Extracted records:
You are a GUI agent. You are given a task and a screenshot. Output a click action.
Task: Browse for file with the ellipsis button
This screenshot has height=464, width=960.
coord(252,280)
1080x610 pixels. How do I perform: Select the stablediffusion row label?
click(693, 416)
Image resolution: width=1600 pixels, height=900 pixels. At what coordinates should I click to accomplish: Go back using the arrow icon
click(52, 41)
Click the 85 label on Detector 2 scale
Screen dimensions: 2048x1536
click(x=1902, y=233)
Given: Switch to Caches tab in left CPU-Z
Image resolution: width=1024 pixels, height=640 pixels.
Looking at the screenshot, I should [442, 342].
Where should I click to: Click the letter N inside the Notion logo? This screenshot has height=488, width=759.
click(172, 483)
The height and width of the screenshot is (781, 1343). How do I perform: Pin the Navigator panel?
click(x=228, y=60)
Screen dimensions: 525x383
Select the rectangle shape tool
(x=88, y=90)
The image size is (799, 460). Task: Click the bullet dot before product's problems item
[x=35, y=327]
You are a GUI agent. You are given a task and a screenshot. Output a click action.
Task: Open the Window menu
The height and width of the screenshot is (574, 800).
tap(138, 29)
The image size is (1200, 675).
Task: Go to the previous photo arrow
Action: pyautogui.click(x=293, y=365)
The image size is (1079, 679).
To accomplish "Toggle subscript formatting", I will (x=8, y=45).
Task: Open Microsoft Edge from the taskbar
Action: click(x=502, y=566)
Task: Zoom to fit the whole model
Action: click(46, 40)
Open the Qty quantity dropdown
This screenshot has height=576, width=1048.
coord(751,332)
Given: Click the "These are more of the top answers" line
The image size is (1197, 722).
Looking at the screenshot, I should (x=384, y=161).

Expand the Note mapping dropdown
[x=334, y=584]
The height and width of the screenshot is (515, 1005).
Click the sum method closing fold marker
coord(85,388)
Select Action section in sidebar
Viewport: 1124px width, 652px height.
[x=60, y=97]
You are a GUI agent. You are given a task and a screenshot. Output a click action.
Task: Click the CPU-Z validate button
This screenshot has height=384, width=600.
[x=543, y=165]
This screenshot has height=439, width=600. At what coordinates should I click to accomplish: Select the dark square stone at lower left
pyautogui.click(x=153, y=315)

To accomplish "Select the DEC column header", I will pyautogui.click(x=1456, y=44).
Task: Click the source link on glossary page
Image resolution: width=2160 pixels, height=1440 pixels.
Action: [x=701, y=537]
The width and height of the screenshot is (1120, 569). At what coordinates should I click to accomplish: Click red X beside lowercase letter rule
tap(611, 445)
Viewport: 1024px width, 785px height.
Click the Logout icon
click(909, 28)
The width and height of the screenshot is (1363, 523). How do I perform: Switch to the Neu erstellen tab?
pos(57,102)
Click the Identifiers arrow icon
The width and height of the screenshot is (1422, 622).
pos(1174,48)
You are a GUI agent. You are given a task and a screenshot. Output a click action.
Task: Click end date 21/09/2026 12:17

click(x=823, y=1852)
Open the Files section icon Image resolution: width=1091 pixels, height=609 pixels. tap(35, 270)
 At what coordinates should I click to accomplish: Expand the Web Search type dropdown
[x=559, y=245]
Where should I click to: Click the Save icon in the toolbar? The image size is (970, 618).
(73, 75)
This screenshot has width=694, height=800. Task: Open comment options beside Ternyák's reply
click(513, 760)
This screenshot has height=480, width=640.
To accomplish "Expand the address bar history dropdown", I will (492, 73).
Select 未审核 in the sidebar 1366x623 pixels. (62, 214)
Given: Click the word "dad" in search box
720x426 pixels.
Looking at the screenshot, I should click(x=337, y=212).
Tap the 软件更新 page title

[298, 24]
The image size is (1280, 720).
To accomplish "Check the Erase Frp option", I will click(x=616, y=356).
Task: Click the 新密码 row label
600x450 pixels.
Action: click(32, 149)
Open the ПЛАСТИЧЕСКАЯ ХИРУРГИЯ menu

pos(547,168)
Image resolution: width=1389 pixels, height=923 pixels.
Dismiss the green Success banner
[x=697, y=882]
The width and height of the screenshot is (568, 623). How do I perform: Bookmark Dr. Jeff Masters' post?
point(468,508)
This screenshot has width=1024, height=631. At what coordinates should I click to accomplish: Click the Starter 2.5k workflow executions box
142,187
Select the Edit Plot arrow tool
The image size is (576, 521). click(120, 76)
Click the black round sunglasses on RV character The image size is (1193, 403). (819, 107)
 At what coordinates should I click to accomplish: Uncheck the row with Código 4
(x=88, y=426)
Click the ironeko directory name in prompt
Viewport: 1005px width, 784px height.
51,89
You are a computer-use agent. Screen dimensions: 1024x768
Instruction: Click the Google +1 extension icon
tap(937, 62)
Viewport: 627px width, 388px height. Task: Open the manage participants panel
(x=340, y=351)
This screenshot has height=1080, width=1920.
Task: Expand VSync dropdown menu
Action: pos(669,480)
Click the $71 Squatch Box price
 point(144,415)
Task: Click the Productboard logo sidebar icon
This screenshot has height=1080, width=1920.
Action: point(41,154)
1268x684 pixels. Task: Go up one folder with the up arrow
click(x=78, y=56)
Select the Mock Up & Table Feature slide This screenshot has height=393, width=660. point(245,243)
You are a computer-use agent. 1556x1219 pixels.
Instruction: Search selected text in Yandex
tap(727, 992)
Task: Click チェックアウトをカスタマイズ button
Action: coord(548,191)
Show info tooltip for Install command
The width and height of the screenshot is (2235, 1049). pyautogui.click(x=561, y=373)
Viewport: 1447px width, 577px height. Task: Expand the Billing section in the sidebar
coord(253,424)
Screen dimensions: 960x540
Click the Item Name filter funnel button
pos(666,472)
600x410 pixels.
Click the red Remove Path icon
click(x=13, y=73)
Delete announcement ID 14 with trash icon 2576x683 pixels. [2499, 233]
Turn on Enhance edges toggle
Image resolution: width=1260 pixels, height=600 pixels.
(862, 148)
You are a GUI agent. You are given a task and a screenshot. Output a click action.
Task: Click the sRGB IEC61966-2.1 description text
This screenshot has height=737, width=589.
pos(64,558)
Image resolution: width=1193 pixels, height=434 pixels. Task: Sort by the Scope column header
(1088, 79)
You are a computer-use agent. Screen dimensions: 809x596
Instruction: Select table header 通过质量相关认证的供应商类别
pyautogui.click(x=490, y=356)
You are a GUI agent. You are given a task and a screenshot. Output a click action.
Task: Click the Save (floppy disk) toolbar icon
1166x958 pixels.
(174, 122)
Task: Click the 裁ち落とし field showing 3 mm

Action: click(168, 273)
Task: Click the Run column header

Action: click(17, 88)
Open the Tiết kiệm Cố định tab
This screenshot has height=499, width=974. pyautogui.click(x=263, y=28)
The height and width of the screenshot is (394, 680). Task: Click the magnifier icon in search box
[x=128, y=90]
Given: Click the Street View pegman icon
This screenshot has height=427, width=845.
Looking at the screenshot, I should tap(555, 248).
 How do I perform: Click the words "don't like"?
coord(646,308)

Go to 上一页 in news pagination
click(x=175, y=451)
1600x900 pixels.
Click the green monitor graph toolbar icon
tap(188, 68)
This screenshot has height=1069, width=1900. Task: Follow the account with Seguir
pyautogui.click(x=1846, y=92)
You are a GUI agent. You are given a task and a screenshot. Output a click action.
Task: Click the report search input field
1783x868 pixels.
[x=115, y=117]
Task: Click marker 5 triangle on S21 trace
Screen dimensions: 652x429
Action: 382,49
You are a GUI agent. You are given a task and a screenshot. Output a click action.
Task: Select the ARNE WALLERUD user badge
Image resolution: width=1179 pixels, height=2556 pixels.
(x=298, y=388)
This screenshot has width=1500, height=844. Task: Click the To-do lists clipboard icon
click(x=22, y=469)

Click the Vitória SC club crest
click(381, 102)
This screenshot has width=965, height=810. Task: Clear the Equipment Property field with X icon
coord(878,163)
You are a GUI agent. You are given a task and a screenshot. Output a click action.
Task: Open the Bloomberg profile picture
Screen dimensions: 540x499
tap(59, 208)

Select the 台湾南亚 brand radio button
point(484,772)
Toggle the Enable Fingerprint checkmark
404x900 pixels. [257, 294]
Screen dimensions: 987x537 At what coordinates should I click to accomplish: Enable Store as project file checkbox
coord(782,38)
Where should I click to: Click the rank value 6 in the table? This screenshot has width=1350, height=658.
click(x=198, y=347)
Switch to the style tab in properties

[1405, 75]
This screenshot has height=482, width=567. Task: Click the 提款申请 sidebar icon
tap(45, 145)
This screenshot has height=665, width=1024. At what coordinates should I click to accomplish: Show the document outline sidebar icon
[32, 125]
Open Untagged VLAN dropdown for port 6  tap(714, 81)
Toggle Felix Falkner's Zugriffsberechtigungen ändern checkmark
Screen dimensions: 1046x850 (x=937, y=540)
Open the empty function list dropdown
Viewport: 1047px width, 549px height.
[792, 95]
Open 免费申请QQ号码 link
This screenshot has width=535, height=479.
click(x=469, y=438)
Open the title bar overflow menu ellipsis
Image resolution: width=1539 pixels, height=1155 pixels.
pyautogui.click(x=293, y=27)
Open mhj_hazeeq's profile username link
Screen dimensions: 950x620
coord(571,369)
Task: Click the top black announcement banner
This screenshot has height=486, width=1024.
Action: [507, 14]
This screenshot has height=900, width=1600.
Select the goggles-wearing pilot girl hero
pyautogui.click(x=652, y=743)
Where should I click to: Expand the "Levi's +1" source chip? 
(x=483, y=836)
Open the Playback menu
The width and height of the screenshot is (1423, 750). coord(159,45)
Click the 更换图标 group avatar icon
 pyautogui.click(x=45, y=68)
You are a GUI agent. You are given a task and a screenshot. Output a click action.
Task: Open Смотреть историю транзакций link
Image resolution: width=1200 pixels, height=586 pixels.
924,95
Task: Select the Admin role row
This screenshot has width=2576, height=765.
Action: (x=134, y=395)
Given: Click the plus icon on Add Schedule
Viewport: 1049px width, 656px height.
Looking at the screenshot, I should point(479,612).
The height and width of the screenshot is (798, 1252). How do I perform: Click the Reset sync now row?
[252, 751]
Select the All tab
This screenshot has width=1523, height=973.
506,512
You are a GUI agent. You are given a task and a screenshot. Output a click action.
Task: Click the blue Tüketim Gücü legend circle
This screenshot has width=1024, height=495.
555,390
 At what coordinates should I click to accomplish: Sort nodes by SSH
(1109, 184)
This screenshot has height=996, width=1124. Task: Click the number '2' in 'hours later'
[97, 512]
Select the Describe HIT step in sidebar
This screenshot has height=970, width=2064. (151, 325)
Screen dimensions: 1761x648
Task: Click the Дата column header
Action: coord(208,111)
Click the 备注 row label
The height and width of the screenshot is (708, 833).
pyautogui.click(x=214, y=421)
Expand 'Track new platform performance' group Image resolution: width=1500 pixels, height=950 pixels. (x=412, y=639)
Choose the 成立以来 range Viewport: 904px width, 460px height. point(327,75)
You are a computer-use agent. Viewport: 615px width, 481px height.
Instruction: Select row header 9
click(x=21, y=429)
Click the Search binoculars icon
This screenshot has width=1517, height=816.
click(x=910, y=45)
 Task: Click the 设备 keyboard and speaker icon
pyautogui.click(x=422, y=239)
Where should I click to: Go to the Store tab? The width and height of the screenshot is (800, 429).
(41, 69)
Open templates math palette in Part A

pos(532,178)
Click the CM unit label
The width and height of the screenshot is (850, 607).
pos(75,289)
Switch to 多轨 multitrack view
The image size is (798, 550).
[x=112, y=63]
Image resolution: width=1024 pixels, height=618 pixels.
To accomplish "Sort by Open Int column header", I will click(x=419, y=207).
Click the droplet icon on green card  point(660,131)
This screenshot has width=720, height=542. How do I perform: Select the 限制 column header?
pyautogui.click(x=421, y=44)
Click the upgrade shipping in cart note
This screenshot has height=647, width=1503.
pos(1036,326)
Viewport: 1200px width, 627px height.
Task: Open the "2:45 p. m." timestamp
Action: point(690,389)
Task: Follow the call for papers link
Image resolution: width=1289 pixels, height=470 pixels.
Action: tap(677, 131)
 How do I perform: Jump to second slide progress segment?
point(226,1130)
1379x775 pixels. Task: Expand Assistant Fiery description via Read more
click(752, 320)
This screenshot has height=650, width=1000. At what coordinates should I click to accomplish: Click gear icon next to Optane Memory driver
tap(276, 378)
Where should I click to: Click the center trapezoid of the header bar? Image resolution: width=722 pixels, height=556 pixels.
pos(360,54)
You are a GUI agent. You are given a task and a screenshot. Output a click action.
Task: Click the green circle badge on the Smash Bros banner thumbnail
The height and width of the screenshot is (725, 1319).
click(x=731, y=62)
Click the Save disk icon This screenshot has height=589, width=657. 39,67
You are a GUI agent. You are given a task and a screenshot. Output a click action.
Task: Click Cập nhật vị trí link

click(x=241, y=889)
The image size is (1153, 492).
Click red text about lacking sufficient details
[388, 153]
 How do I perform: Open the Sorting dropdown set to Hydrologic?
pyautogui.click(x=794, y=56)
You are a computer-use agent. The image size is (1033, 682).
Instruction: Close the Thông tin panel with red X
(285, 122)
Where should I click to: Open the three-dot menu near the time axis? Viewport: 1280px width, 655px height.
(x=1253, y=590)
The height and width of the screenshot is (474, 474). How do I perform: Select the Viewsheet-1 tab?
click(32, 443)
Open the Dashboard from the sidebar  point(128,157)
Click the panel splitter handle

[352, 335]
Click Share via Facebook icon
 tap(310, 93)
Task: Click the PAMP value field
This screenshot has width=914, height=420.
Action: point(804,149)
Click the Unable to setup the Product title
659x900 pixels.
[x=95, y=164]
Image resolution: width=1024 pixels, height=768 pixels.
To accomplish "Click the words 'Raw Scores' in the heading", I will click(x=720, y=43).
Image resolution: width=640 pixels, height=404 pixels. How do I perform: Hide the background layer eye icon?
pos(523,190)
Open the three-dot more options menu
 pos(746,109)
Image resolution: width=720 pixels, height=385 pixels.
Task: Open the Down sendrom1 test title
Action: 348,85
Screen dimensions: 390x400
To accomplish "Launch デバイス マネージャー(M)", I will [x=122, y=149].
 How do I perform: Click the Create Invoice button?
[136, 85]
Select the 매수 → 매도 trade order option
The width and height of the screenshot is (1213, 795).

# Work task:
The reply should consist solely of the lines above from the one that has "Task: Click the top black announcement banner" through the one that has "Task: Open Смотреть историю транзакций link", reproduced exactly.

# Written response:
Task: Click the top black announcement banner
This screenshot has height=486, width=1024.
Action: [507, 14]
This screenshot has height=900, width=1600.
Select the goggles-wearing pilot girl hero
pyautogui.click(x=652, y=743)
Where should I click to: Expand the "Levi's +1" source chip? 
(x=483, y=836)
Open the Playback menu
The width and height of the screenshot is (1423, 750). coord(159,45)
Click the 更换图标 group avatar icon
 pyautogui.click(x=45, y=68)
You are a GUI agent. You are given a task and a screenshot. Output a click action.
Task: Open Смотреть историю транзакций link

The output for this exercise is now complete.